Faced with the enormous progress of technology and its added value in everyday life, Côte d’Ivoire has decided not to be outdone. Drones, will now be used in the production of electricity, is what announced African leaders of electricity, this Thursday, July 06.
Indeed several drone will be deployed to monitor a little more than 5,000 km of high voltage lines.
The Ivorian Electricity Company (CIE) ” already trains pilots of drones. By the end of the year then we can talk about effective use of drones “, told AFP Lataille Yao Kouakou, the project manager, citing” an obvious solution “.

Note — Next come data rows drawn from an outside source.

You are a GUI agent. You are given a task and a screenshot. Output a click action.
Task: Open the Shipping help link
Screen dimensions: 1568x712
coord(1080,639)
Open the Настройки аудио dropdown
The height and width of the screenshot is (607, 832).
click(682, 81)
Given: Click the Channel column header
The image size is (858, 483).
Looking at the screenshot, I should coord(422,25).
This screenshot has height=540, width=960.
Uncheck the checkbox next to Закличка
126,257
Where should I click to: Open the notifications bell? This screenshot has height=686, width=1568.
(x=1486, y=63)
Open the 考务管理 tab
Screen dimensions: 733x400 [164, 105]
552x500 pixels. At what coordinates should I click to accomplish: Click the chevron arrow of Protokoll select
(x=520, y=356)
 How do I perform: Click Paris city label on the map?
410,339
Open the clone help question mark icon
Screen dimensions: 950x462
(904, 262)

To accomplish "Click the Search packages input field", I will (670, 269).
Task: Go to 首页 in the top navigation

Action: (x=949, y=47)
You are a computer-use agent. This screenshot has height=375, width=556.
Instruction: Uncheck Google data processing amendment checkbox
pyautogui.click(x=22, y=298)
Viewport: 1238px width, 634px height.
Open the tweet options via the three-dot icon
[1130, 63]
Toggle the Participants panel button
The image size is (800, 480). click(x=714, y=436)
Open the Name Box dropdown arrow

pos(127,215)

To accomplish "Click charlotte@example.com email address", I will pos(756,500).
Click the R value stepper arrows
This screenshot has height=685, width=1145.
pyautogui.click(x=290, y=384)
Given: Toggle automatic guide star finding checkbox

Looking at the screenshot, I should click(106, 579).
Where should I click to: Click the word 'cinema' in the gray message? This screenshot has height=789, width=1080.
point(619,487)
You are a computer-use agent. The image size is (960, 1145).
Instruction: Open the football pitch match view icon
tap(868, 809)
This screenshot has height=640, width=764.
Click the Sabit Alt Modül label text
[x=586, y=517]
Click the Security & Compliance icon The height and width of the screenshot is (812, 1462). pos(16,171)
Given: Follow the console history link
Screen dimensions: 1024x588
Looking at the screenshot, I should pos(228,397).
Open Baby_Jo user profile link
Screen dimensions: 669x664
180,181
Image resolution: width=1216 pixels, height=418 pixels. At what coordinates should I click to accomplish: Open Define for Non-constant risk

For him, ” these drones will be necessary in the maintenance and operation of the 5,000 km of lines, which will double in five years with the interconnections with Sierra Leone” .
” The operation (…) consists in mounting several sensors on the drones to be able to take pictures of the lines”. It is cheaper than by helicopter, and faster than inspecting from the ground. “The drones are well indicated for this type of operation, ” explained Raymond Rieux, of the RTE high voltage network, an autonomous subsidiary of EDF in France.
Target, doubling current production by 2020
Côte d’Ivoire, the first economic power in Francophone West Africa, officially commissioned last week the Soubré hydroelectric dam built by China to help reduce the country’s energy deficit.
The country has embarked on rebuilding its network since the end of the deadly post-election crisis of 2010-2011 that preceded a large wave of load shedding.
The authorities plan to invest 18 billion dollars (15.7 billion euros) in the sector by 2030, financed largely by the private sector. Abidjan aims to double its current production (2,000 MW) by 2020.
With a distribution monopoly, the CIE, privatized in 1990 and owned by the Franco-African group Eranove, supplies electricity to 1.3 million Ivorian subscribers, and exports to Ghana, Togo, Benin, Burkina And Mali.